Sistema de Garantia de Direitos (SGD): conjunto de órgãos, entidades, autoridades, programas e serviços de atendimento a crianças, adolescentes e suas respectivas famílias, que devem atuar de forma articulada e integrada, na busca de sua proteção integral, nos moldes previstos no ECA e na Constituição Federal.

Sustentabilidade: possibilidade de uma organização garantir a continuidade de suas ações.

Terceiro setor: conjunto de organizações da sociedade civil de direito privado e sem fins lucrativos que realiza atividades em prol do bem comum. Inclui institutos, fundações empresariais, organizações não-governamentais (ONGs) e as organizações da sociedade civil de interesse público (OSCIPs).

Trabalho Infantil: É quando crianças e adolescentes são constrangidos, convencidos ou obrigados a exercer funções e a assumir responsabilidades de adulto, inapropriadas à etapa de desenvolvimento em que se encontram.

Traduzindo a violência sexual - A violência sexual pode ocorrer de duas formas: pelo abuso sexual ou pela exploração sexual.

Tráfico para fins de exploração sexual: É a promoção ou facilitação da entrada, saída ou deslocamento no território nacional de crianças e adolescentes com o objetivo de exercerem a prostituição ou outra forma de exploração sexual.

Turismo com motivação sexual: É a exploração sexual de crianças e adolescentes por visitantes de países estrangeiros ou turistas do próprio país, normalmente com o envolvimento, cumplicidade ou omissão de estabelecimentos comerciais de diversos tipos.

Violação de direitos: quadro de desproteção em que se encontram crianças e adolescentes que têm os seus direitos, estabelecidos pelo Estatuto da Criança e Adolescente, desrespeitados. Negligência por parte dos pais e/ou responsáveis, vivência nas ruas ou em instituições de abrigo e violência física, psicológica ou sexual se configuram formas de violação de direitos.

Violência doméstica ou intrafamiliar: praticada no contexto da convivência familiar e no entorno familiar, normalmente pratica contra crianças, adolescentes e mulheres por pessoas de sua convivência e com quem possuem laços afetivos ou sanguíneos.

Violência física: É o uso da força física utilizada para machucar a criança ou adolescente de forma intencional, não-acidental. Por vezes, a violência física pode deixar no corpo marcas como hematomas, arranhões, fraturas, queimaduras, cortes, entre outros.
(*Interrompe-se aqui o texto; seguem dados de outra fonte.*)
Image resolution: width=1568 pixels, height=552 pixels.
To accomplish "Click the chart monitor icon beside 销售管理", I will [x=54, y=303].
Violência institucional: É qualquer manifestação de violência contra crianças e adolescentes praticada por instituições formais ou por seus representantes, que são responsáveis pela sua proteção.

Violência psicológica: É um conjunto de atitudes, palavras e ações que objetivam constranger, envergonhar, censurar e pressionar a criança ou o adolescente de modo permanente, gerando situações vexatórias que podem prejudicá-lo em vários aspectos de sua saúde e desenvolvimento.

Violência sexual: É a violação dos direitos sexuais, no sentido de abusar ou explorar do corpo e da sexualidade de crianças e adolescentes.